Having been a member of the General Convention, and knowing the principles on which the constitution was formed, I have ever entertained but one opinion on this subject, and from the first establishment of the Government to this moment, my conduct has exemplified that opinion, that the power of making Treaties is exclusively vested in the President, by and with the advice and consent of the Senate, provided two-thirds of the Senators present concur; and that every Treaty so made, and promulgated, thenceforward becomes the law of the land. It is thus that the Treaty-making power has been understood by foreign nations, and in all the Treaties made with them, we have declared, and they have believed, that when ratified by the President, with the advice and consent of the Senate, they became obligatory. In this construction of the constitution every House of Representatives has heretofore acquiesced, and until the present time not a doubt or suspicion has appeared to my knowledge that this construction was not the true one. Nay, they have more than acquiesced; for until now, without controverting the obligation of such Treaties, they have made all the requisite provisions for carrying them into effect.

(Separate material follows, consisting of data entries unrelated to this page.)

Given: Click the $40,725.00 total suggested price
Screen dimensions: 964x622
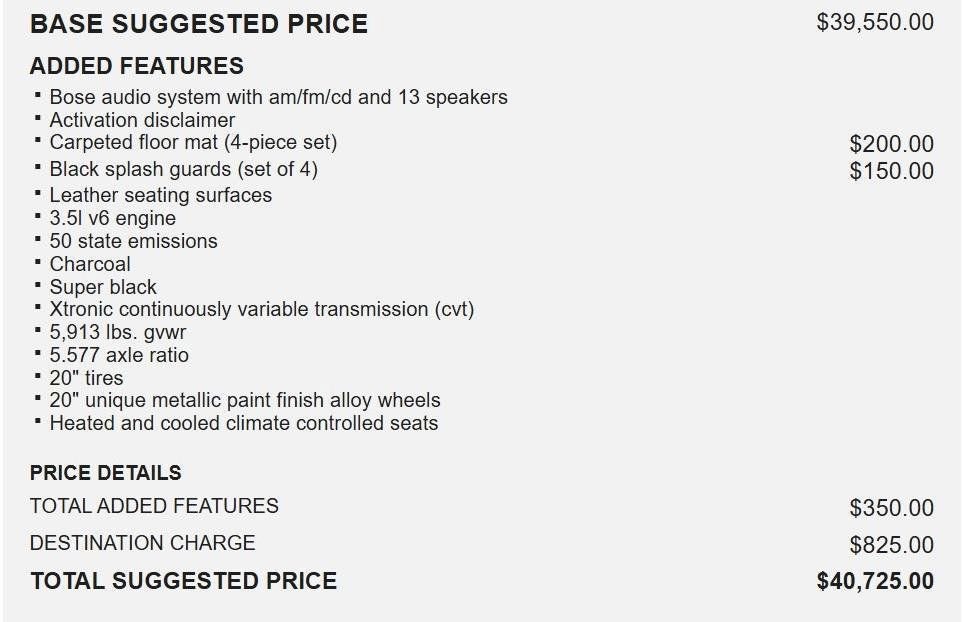Looking at the screenshot, I should pyautogui.click(x=875, y=581).
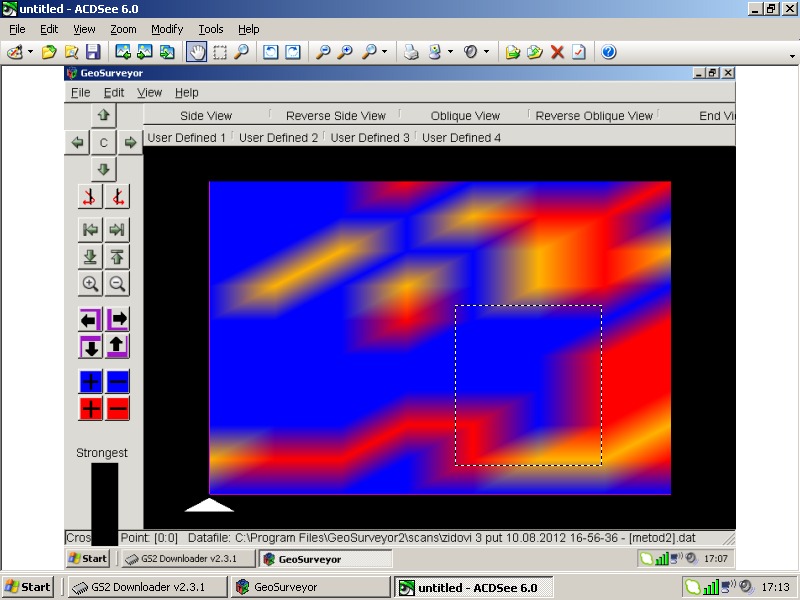Expand the first toolbar icon's dropdown arrow
The height and width of the screenshot is (600, 800).
point(30,52)
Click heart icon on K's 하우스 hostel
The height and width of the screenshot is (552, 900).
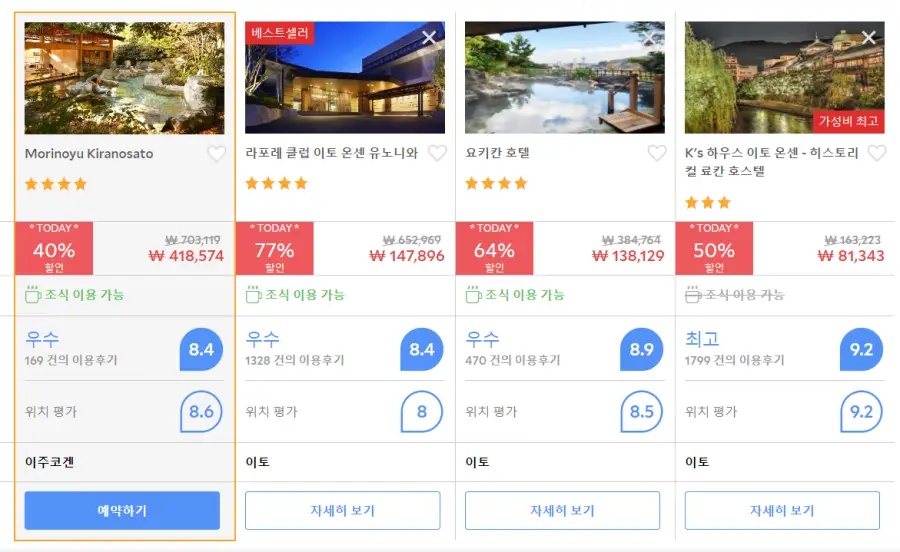coord(876,153)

There is also reason to believe that this construction agrees with the opinions entertained by the State Conventions, when they were deliberating on the constitution, especially by those who objected to it, because there was not required in Commercial Treaties the consent of two-thirds of the whole number of the members of the Senate, instead of two-thirds of the Senators present, and because, in Treaties respecting territorial and certain other rights and claims, the concurrence of three-fourths of the whole number of the members of both Houses respectively was not made necessary.

It is a fact, declared by the General Convention, and universally understood, that the Constitution of the United States was the result of a spirit of amity and mutual concession. And it is well known that, under this influence, the smaller States were admitted to an equal representation in the Senate, with the larger States; and that this branch of the Government was invested with great powers; for, on the equal participation of those powers, the sovereignty and political safety of the smaller States were deemed essentially to depend.

If other proofs than these, and the plain letter of the constitution itself, be necessary to ascertain the point under consideration, they may be found in the Journals of the General Convention, which I have deposited in the office of the Department of State. In those Journals it will appear, that a proposition was made, "that no Treaty should be binding on the United States which was not ratified by a law," and that the proposition was explicitly rejected.

As, therefore, it is perfectly clear to my understanding, that the assent of the House of Representatives is not necessary to the validity of a Treaty; as the Treaty with Great Britain exhibits in itself all the objects requiring Legislative provision, and on these the papers called for can throw no light; and as it is essential to the due administration of the Government, that the boundaries fixed by the constitution between the different departments should be preserved—a just regard to the constitution and to the duty of my office, under all the circumstances of this case, forbid a compliance with your request.

G. WASHINGTON.[73]

United States, March 80, 1796.

REFERENCE OF THE ANSWER TO A COMMITTEE OF THE WHOLE.

March 31.—Mr. Blount moved that the Message be referred to a Committee of the Whole on the state of the Union.